By Theodore Shoebat
16,000 Christians are said to be hiding in a Catholic Cathedral in Sudan, trying to take refuge from the horrific violence that has been rampant in the region on account of a devastating civil war. According to the report:
As violence and civil war tear South Sudan apart, people search for refuge within churches and cathedrals while trying to stave off famine and persecution.
Rita Williams slept under a tree beside St. Mary Catholic Cathedral, her three hungry children beside her. Around them, as many as 16,000 other displaced people filled the cathedral compound, hoping the church would keep them safe as their country spirals into greater violence.
“I’ve been here two weeks, since the soldiers chased us out of our house and burned it,” she said April 26. “We have nothing, not even salt. Our clothes are dirty, and some days all we have to eat or drink is water. We’re waiting. I don’t know for what, but we’re afraid to go back home.”
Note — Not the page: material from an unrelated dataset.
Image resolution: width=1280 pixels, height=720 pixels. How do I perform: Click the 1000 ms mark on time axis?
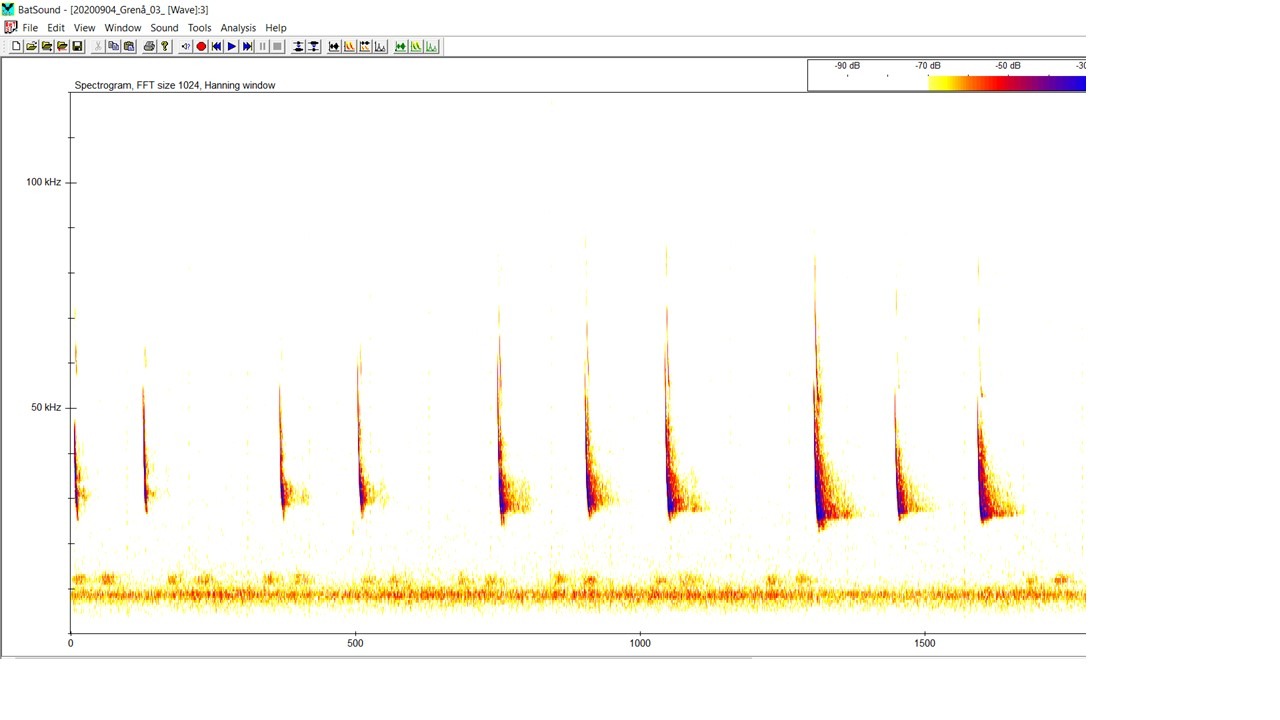pyautogui.click(x=640, y=643)
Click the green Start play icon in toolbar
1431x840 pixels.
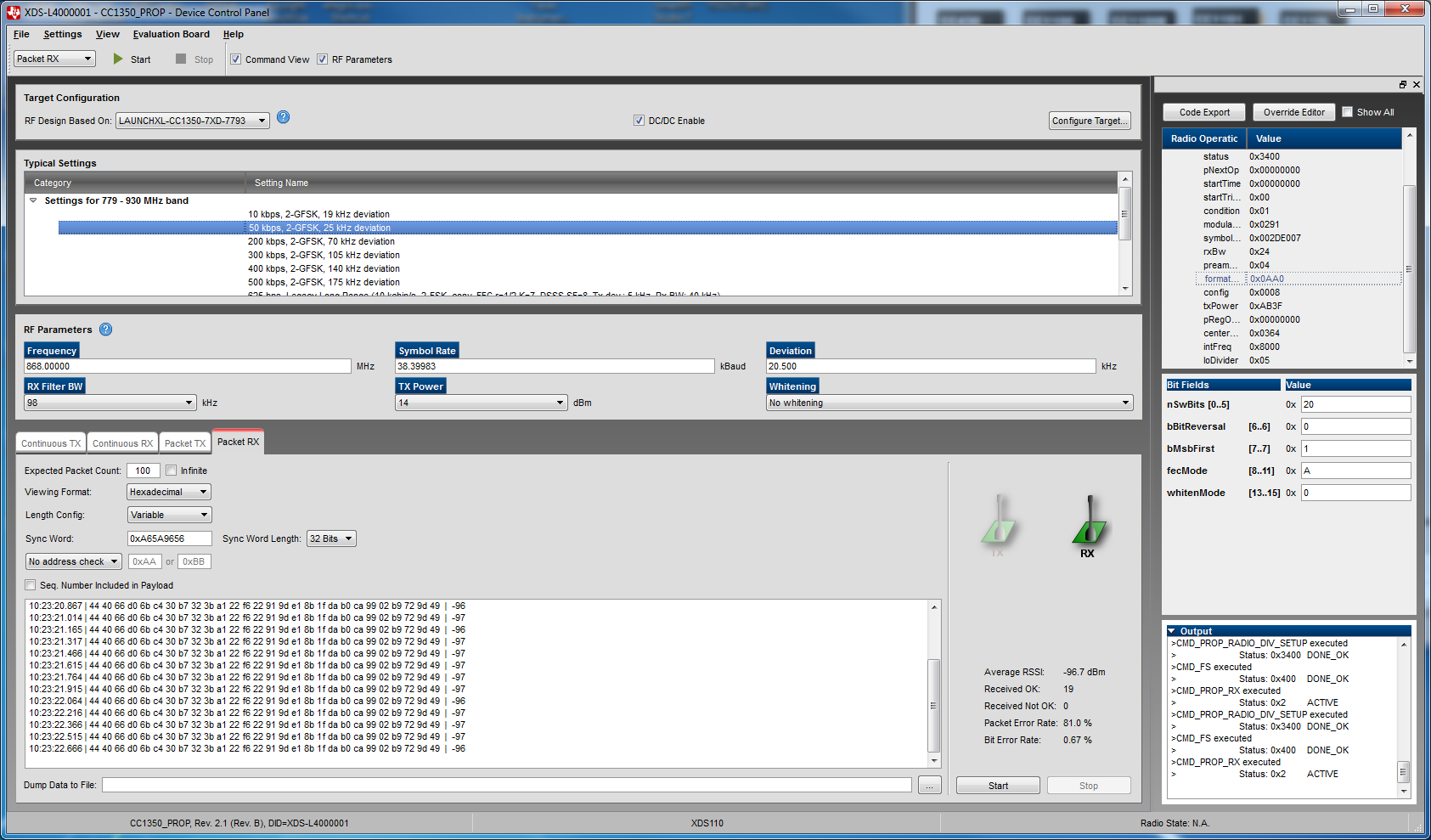(x=118, y=59)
When civil war ripped apart South Sudan’s fragile democracy in 2013, residents of this city in the country’s northwest watched the violence from afar, seemingly unconcerned that the politically manipulated ethnic violence would spread here. And then it did, and the victims ran for the city’s churches.
“It wasn’t safe anywhere, but people said that if they were going to be killed, they preferred to be killed in the church because this is the place that Jesus is present. They wanted to die in the church rather than die in their homes,” said Father Germano Bernardo, a priest in Wau.
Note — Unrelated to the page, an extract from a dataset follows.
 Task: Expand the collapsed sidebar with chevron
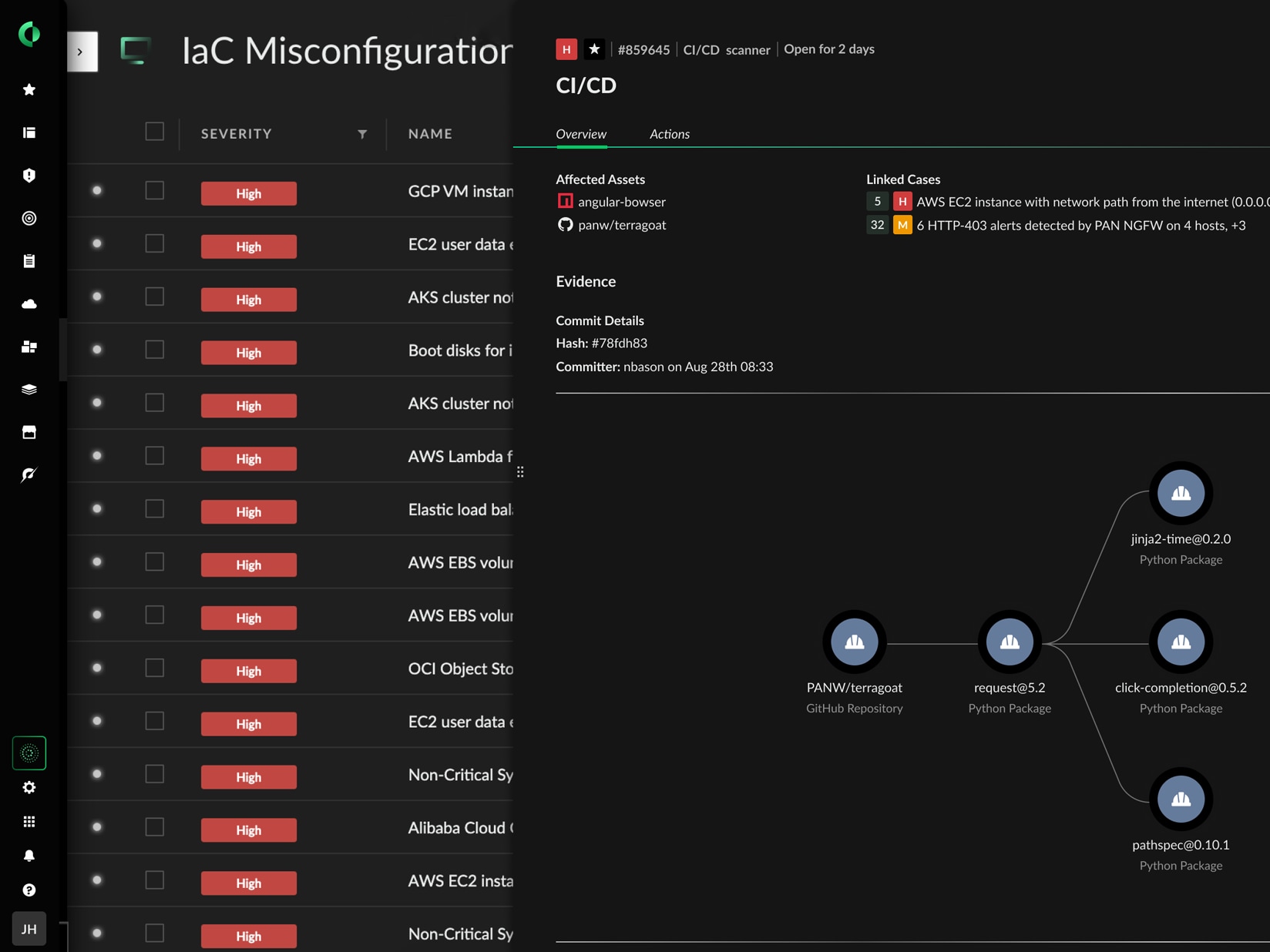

Although tensions had been building for months, last June intense fighting broke out between soldiers of the Sudan People’s Liberation Army, who are mostly members of the dominant Dinka tribe, and a mixture of local opposition groups and members of other ethnic communities.
On June 23, the violence spread into the center of Wau, where two members of the cathedral choir were killed.
“They were walking home in the evening after choir practice and were attacked by six soldiers, who shot them dead,” said Bernardo, who at the time served as vicar general of the diocese.
The next day, government soldiers started looting and burning houses belonging to the Fertit and other ethnic groups, and people rushed to the city’s churches and a nearby U.N. base, Bernardo told Catholic News Service.
By June 25, he said, soldiers were driving around the city, “shooting people as they ran from their houses.”
One small child, age 1, was killed as he ran for the church, said Bernardo.